Value Line offers a number of proprietary measures to help investors identify so-called conservative stocks, the most notable being the Safety Rank. This measure is computed by averaging a stock’s Price Stability score and the company’s Financial Strength Rating. Safety Ranks range from 1 (Highest) to 5 (Lowest) and are distributed roughly in a bell curve, with the greatest number of stocks scoring 3 (Average) and the smallest number at the extremes (i.e. 1 and 5). Thus, selecting stocks that hold the best possible scores (i.e., 1 or 2) would help investors to avoid riskier fare.
Value Line provides screens each week, published in the Summary & Index section of The Value Line Investment Survey, that cull out stocks earning the 1 (Highest) Safety Rank and the 2 (Above Average) Safety Rank (presented as two separate screens). This alleviates the need to rummage through on a stock-by-stock basis, trying to find the most conservative issues. A couple of interesting stocks that recently made these elite lists include: Nike, Inc. “B” (NKE) and Celgene Corp. (CELG).
Nike, Inc. “B”
Nike is the largest seller of athletic footwear and apparel in the world. It designs, develops and markets products that are produced mainly outside the United States. Running, training, basketball, soccer, sport-inspired casual shoes, and kids’ shoes are currently the top-selling footwear categories, but Nike also makes footwear designed for baseball, cheerleading, football, golf, lacrosse, outdoor activities, skateboarding, tennis, volleyball, walking, wrestling, and other athletic and recreational uses. Nike’s shoes are designed for athletic use, but a large percentage of them are worn for casual purposes. Products are sold “Direct to Consumer” through Nike-owned retail stores and nike.com, as well as through third-party retail and web outlets. The company's wholly owned subsidiaries include Cole Haan, Converse, Hurley, and Umbro.

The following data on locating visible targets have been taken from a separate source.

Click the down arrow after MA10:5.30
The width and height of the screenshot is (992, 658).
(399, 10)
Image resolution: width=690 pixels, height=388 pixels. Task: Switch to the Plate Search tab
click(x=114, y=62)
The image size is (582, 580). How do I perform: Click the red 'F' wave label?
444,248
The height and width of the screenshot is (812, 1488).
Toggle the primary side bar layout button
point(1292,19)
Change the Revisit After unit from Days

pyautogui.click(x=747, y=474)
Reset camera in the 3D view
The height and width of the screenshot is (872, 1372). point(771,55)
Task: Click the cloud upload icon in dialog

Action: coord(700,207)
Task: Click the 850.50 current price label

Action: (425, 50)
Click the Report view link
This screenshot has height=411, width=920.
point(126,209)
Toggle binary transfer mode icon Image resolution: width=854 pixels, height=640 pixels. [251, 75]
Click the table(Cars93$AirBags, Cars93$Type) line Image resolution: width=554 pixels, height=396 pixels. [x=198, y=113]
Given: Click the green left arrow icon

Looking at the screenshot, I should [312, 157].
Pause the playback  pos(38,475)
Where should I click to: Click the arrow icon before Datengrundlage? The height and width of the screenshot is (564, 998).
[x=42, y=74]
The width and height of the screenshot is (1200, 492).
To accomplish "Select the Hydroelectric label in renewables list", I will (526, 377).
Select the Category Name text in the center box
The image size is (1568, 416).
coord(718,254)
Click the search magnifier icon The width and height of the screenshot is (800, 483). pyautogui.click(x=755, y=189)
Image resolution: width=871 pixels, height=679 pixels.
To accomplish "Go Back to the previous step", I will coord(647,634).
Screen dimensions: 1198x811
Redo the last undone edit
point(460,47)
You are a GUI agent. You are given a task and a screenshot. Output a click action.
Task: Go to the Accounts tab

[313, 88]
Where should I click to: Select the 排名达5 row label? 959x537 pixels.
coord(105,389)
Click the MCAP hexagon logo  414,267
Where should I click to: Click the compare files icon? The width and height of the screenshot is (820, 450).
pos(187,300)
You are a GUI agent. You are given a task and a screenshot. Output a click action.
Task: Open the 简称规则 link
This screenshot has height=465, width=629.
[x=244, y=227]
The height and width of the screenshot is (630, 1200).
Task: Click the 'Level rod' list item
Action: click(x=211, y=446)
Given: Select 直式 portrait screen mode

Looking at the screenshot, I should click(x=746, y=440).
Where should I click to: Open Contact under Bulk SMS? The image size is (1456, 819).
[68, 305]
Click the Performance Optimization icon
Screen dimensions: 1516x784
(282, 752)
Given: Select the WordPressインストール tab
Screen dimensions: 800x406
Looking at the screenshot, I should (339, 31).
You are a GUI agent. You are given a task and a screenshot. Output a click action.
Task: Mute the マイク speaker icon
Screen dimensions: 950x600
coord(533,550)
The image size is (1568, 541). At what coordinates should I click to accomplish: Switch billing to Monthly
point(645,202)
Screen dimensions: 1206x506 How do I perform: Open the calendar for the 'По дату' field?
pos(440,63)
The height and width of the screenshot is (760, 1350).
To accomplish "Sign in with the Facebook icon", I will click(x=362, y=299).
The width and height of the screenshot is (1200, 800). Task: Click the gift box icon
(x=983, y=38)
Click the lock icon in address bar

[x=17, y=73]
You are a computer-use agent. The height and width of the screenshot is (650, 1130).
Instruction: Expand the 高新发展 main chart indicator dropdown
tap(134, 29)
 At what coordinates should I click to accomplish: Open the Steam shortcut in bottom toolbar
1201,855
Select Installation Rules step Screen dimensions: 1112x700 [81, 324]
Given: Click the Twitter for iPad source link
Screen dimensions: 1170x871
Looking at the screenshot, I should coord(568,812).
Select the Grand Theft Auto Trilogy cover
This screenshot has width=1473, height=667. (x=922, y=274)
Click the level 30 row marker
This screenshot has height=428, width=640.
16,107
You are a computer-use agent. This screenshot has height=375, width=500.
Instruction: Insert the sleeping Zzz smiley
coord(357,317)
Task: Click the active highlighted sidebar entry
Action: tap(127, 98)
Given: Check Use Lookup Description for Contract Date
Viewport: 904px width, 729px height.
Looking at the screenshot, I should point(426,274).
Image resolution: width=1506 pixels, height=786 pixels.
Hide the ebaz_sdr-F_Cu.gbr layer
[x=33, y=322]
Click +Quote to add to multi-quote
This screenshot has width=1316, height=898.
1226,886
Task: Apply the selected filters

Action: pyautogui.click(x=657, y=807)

Nike reported strong top-line sales at its 2012 fiscal year end (closed May 31st). Despite macroeconomic pressures at home and in international markets, the shoe giant realized strong sales due to its formidable portfolio. However, investors seemed displeased with the lackluster share-earnings results, which led to some selling. Adding to investor unease was news that the company plans to divest both the Cole Haan and Umbro brands. These divestitures will likely lead to lower sales growth moving forward.
However, we are of the view that these shares hold merit for conservative investors. The core Nike brand covers a broad customer base both in the sporting and fashion arenas. Also, expansion of the product lineup and other acquisition-related activities will probably be pursued in the near future. The recent stock-price decline may signal a good entry point for those with an eye on longer-term gains. The solid Financial Strength of the company, coupled with a high Safety score are encouraging.
Celgene Corp. engages in the development and commercialization of therapies to treat cancer and immune-inflammatory diseases. It offers a plethora of therapies, with current sales being dominated by Revlimid (67% of 2011 sales, treats cancer of white blood cells responsible for the production of antibodies), Vidaza (15%), and Thalomid (7%). It also has an extensive pipeline, which includes immunomodulators, oral anti-inflammatory agents, kinase inhibitors, small cell lung cancer treatments, ABI compounds, and cellular therapies.
Celgene has had some short-term challenges of late. At the forefront was the company’s recent European withdrawal of expanded labeling utilization for Revlimid. The drug is already approved in Europe, as a treatment in the relapsed/refractory space, but it was seeking to have the drug’s utilization expanded to multiple myeloma. However, the overseas regulatory board found the Phase III data not to be convincing. The company subsequently withdrew its FDA submission until sometime next year.
Despite the setback, Celgene intends to conduct further trials and resubmit new data in the near future. Another bright spot was the FDA’s acceptance of Pomalidomide for review, a possible drug geared toward the treatment of relapsed/refractory multiple myeloma. A regulatory decision could possibly be attained by early next year. And with other ongoing clinical trials, Celgene will likely attain further commercial success in the 3- to 5-year time frame.
The drug company is financially well positioned to conduct several clinical trials with plenty of cash on hand and an Above Average Financial Strength rating. Furthermore, the solid Safety rank suggests there is less risk here than most equities under our review.
At the time of this article's writing, the author did not have positions in any of the companies mentioned.